Segment Open
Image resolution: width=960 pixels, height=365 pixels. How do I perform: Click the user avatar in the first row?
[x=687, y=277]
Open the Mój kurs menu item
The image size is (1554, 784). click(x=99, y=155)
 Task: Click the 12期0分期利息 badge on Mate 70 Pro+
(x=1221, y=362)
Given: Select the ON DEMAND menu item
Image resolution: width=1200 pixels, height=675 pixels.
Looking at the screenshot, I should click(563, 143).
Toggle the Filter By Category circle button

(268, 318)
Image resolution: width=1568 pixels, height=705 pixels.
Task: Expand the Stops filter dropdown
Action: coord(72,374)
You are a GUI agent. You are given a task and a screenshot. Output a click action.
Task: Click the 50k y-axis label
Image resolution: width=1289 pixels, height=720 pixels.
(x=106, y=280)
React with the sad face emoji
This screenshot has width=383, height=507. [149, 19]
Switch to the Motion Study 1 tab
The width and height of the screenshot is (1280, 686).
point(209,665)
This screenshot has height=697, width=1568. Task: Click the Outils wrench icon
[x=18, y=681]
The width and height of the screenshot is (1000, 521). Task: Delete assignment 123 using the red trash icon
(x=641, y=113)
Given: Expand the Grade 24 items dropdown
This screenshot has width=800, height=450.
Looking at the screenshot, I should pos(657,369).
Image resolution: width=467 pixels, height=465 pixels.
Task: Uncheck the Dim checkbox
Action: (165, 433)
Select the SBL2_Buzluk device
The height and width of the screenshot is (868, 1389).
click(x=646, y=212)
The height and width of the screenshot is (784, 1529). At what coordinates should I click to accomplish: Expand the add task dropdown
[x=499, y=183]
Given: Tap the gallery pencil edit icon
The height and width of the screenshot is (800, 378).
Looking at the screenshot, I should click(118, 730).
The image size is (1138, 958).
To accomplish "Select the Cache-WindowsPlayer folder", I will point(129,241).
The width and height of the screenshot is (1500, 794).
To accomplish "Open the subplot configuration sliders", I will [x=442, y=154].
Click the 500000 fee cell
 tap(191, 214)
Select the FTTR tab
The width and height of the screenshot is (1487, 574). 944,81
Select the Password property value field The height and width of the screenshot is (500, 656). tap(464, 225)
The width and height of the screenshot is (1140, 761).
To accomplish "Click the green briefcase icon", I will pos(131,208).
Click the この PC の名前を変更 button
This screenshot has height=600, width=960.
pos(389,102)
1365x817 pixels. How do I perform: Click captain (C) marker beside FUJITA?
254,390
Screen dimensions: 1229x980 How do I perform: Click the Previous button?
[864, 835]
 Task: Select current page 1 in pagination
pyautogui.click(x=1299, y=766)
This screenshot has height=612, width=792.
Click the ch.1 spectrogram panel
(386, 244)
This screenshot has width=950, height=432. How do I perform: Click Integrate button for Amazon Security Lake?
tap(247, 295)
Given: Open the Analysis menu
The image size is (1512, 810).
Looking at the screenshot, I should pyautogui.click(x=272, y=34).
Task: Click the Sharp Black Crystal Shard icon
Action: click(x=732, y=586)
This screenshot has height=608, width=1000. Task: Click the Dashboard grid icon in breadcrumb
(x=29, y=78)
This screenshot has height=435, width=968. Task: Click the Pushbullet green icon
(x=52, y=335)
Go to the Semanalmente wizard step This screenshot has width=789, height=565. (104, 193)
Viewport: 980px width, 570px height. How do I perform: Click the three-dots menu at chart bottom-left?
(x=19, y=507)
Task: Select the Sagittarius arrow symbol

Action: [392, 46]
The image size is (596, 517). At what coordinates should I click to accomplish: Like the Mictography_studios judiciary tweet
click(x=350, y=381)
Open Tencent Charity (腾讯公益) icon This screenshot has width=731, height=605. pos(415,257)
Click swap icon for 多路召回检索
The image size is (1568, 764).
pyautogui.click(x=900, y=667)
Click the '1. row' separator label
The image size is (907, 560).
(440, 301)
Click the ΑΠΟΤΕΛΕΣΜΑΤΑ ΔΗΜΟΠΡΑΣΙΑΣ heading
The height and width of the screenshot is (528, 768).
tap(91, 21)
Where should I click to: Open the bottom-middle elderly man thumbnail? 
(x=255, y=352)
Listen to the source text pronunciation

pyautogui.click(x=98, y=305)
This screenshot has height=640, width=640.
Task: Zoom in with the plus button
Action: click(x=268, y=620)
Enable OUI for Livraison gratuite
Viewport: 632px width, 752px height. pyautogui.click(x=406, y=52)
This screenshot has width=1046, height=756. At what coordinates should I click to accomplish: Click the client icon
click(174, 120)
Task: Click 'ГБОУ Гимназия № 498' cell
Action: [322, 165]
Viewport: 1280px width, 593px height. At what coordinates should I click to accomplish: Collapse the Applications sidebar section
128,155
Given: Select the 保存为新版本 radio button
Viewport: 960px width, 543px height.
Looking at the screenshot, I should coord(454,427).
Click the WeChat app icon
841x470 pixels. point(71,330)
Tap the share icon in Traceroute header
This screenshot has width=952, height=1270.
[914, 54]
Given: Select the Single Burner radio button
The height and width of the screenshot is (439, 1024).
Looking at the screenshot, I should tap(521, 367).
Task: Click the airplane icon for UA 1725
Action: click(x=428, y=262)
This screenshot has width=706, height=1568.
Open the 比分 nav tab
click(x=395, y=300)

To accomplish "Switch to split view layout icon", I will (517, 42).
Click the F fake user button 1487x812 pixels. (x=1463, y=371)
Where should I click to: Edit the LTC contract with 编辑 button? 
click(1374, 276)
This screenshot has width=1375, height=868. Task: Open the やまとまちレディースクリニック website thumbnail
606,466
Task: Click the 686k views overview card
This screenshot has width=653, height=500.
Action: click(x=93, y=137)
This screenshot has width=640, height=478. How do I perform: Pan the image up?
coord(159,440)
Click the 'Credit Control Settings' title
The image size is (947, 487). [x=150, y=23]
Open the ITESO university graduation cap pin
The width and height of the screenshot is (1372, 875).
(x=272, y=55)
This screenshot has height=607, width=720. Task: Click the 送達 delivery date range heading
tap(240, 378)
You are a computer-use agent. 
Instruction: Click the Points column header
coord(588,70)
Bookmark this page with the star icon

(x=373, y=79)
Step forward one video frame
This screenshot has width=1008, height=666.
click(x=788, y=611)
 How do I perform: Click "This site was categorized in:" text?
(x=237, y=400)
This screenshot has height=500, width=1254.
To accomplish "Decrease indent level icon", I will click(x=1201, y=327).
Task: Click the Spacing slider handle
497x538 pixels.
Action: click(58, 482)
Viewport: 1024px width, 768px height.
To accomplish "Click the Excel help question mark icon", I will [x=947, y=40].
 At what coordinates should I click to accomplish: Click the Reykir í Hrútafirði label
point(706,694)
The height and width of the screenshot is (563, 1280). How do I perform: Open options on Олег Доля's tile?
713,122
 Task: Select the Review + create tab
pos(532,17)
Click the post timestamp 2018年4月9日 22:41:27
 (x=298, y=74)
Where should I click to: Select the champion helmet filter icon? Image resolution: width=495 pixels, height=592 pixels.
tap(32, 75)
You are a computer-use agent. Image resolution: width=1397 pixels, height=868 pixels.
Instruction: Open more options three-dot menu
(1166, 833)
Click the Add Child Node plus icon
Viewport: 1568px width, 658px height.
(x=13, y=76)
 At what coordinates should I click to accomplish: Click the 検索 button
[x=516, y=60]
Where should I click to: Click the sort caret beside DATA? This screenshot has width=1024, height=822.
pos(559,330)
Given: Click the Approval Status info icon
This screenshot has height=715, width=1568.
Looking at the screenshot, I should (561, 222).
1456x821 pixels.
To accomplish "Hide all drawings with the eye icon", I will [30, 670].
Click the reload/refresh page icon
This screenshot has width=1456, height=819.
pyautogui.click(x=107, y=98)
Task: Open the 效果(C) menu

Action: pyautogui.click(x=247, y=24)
Segment Closed
What you have to do
Could you copy each line in the listing above that includes the word "will"?

Response area
To accomplish "Select the Cache-WindowsPlayer folder", I will point(129,241).
To accomplish "Open the subplot configuration sliders", I will [x=442, y=154].
To accomplish "Click the green briefcase icon", I will pos(131,208).
To accomplish "Switch to split view layout icon", I will (517, 42).
To accomplish "Decrease indent level icon", I will click(x=1201, y=327).
To accomplish "Click the Excel help question mark icon", I will [x=947, y=40].
To accomplish "Hide all drawings with the eye icon", I will [30, 670].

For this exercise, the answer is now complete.